What is a fair dismissal process?

A fair dismissal requires both a valid reason AND a fair process. Even with a fair reason, dismissal is unfair if your employer skips key steps like investigation, notification, hearing, and appeal.

Having a fair reason (conduct, capability, redundancy) is only half the story. Your employer must also follow a fair process. If they skip steps, the dismissal is unfair—even if the reason was solid.

The main steps are: investigate, notify, hold a disciplinary hearing where you can be heard, and allow appeal. Your employer doesn't need a lawyer, but you can bring a colleague or union rep.

The fair process: main steps

  • Investigation: For misconduct, your employer must investigate first. Gather facts, evidence, and statements. They can't just assume you're guilty.
  • Notification: Tell you in writing what you're accused of, what the evidence is, and when the hearing will be. Give you enough time to prepare (at least 5 days).
  • Disciplinary hearing: You have the right to attend, hear the allegations, see the evidence, and explain yourself. You can bring a colleague or union rep to support you.
  • Decision: Your employer considers your response, decides if dismissal is justified, and tells you the outcome in writing with reasons.
  • Appeal: You have the right to appeal to someone not involved in the original decision. The appeal is a genuine review, not just a formality.

What happens if steps are skipped?

If your employer dismisses you without following these steps, the dismissal is unfair—even if they had a fair reason. For example:

  • No investigation before dismissal for alleged misconduct = unfair
  • No hearing where you can explain yourself = unfair
  • No appeal right or sham appeal = unfair
  • Dismissal announced before the hearing = unfair

Who can represent you?

You have the statutory right to be accompanied at a disciplinary hearing by a colleague or union rep. They can listen, advise, and help you speak, but they usually cannot do all the talking for you. Your employer cannot deny you this right.
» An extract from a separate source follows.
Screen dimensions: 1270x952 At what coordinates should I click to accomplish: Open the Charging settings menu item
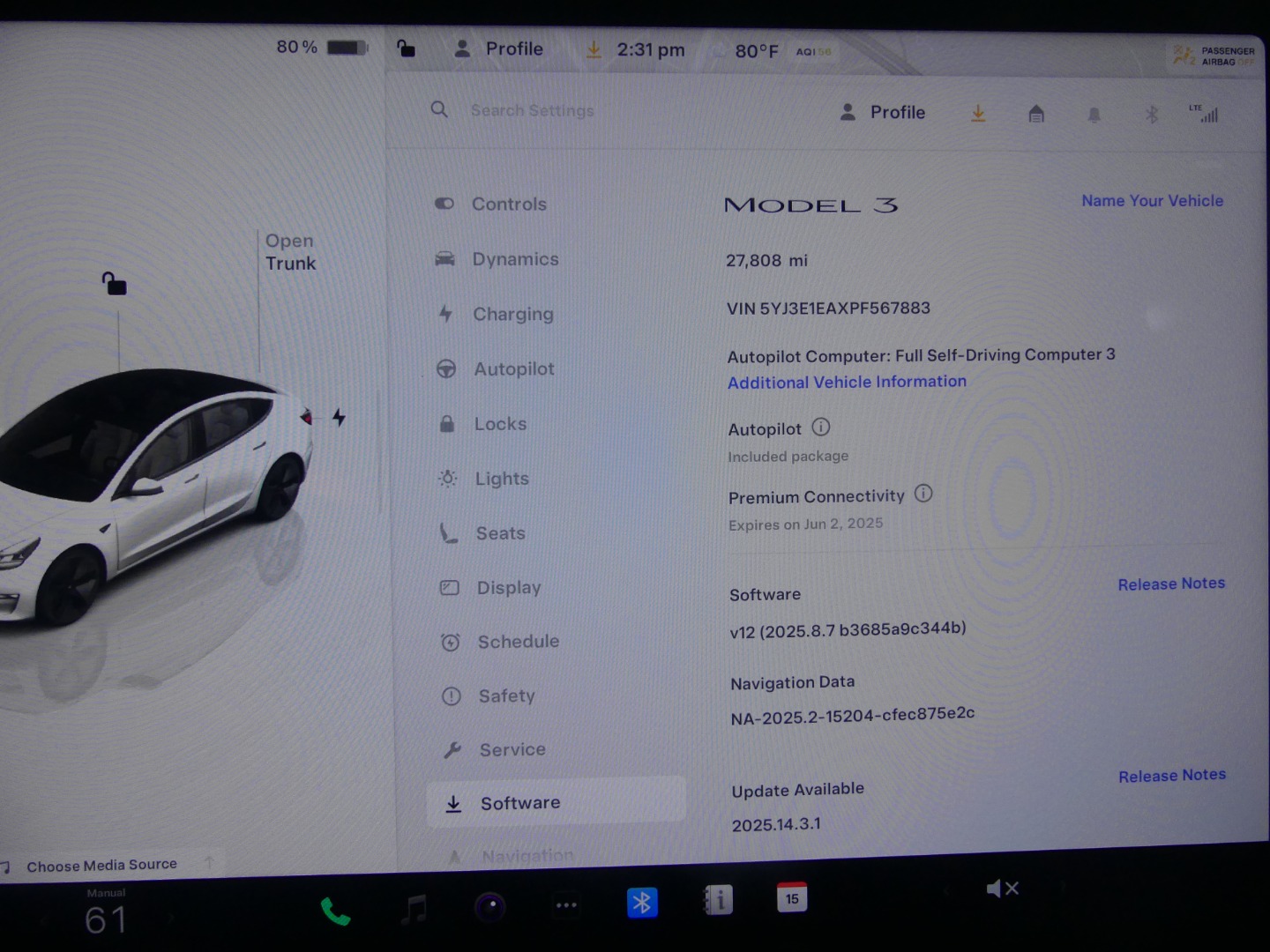point(512,314)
You can also bring a solicitor or barrister, but your employer doesn't have to agree to this—they only need to allow a colleague or union rep.

What to do if you've been dismissed without fair process

Document everything. Write down what happened, what steps were skipped, and when.

Contact ACAS quickly. You have 3 months minus 1 day from dismissal to start ACAS conciliation. Call 0300 123 1100.

Gather evidence. Emails, meeting notes, your contract, anything showing what process was (or wasn't) followed.